THE GIN CORNER, Via di Pallacorda 2

Should you find yourself craving gin in the vicinity of the Spanish Steps and Trevi Fountain, pop into Hotel Adriano’s casual lobby bar, with its selection of more than 80 varieties. Styled as Italy’s sole ‘gin only’ bar, The Gin Corner offers probably the greatest range of juniperinfused spirits anywhere. Even the most ardent ginthusiast is likely to discover something new.

CHORUS CAFÉ, Via della Conciliazione 4

To the east of Vatican City, close to Castel Sant’Angelo, lies another smart drinkery. On the second floor of the beautiful art deco ‘Auditorium Conciliazione’, this former Vatican choir room is a sophisticated marble and glass cocktail lounge. Tended by celebrated mixologist, Massimo D'Addezio, Chorus Café’s menu is James Bond-inspired, with a range of homegrown martinis and inventive concoctions.

ZUMA, Via della Fontanella di Borghese 48

To indulge a passion for couture with cocktails, this Japanese-themed rooftop bar on Palazzo Fendi, the fashion label’s flagship store, might be just the place. This swanky bar and restaurant is another of Rome’s current hotspots to see and be seen, with a rooftop overlooking the city. Perhaps offering less variety in cocktails than its contemporaries listed here, Zuma’s excellent Asian cuisine is another draw, though service can be inconsistent.

ENOTECA BULZONI, Viale dei Parioli 36

If it’s the grape you crave, the place to head for is this newly revamped wine emporium that first opened its doors in 1929. Bulzoni started as a modest wine and oil shop, but run today by the third family generation, it’s like a wonderland for oenophiles. Surrounded by over a thousand different wines displayed wallto-wall, tables are dotted around for tasting, drinking and buying, guided by two brothers who really know their onions.
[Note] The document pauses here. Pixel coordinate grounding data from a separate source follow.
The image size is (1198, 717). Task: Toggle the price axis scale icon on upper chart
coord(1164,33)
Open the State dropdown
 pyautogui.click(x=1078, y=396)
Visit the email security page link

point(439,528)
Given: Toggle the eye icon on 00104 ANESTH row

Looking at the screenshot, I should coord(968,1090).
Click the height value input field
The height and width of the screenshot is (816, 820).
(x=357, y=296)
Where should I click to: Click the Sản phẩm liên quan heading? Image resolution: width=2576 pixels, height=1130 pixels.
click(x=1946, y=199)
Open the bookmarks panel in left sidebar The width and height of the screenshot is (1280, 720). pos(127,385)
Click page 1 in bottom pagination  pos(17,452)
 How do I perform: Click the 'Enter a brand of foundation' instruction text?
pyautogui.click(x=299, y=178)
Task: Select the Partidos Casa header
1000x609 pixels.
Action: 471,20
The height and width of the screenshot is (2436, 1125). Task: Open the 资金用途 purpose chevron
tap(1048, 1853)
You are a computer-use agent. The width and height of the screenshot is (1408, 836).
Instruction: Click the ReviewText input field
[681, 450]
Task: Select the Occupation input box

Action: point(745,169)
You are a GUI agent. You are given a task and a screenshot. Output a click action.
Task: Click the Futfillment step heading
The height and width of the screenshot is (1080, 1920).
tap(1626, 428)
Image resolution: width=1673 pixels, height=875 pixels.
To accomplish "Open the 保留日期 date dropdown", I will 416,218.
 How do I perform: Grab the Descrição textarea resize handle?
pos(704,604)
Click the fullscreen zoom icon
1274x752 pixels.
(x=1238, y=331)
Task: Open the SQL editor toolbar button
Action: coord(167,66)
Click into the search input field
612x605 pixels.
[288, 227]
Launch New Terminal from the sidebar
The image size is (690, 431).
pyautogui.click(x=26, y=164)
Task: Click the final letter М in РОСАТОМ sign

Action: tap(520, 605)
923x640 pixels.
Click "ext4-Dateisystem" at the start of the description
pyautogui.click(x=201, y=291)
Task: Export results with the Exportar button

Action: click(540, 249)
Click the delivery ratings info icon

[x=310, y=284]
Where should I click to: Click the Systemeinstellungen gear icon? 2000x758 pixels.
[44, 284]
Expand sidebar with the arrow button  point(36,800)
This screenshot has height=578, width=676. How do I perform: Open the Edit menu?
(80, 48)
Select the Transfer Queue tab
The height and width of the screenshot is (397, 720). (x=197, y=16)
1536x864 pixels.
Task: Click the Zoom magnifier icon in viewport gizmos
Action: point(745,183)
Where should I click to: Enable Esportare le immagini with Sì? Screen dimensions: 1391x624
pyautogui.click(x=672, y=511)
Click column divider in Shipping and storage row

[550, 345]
Wines are categorised by method, as Moderno, Vini Come Una Volta and Vini Estremi, produced entirely organically and in a dedicated tasting room all of their own. To sustain the ‘tasting’, sustenance comes in the form of tapas, pintxos and a grand selection of locally-sourced meats and cheeses, though larger plates are available too. If you’re looking to re-stock the galley or the cellar at home, Bulzoni ship throughout Europe, and doubtless your yacht agent can arrange for delivery on-board.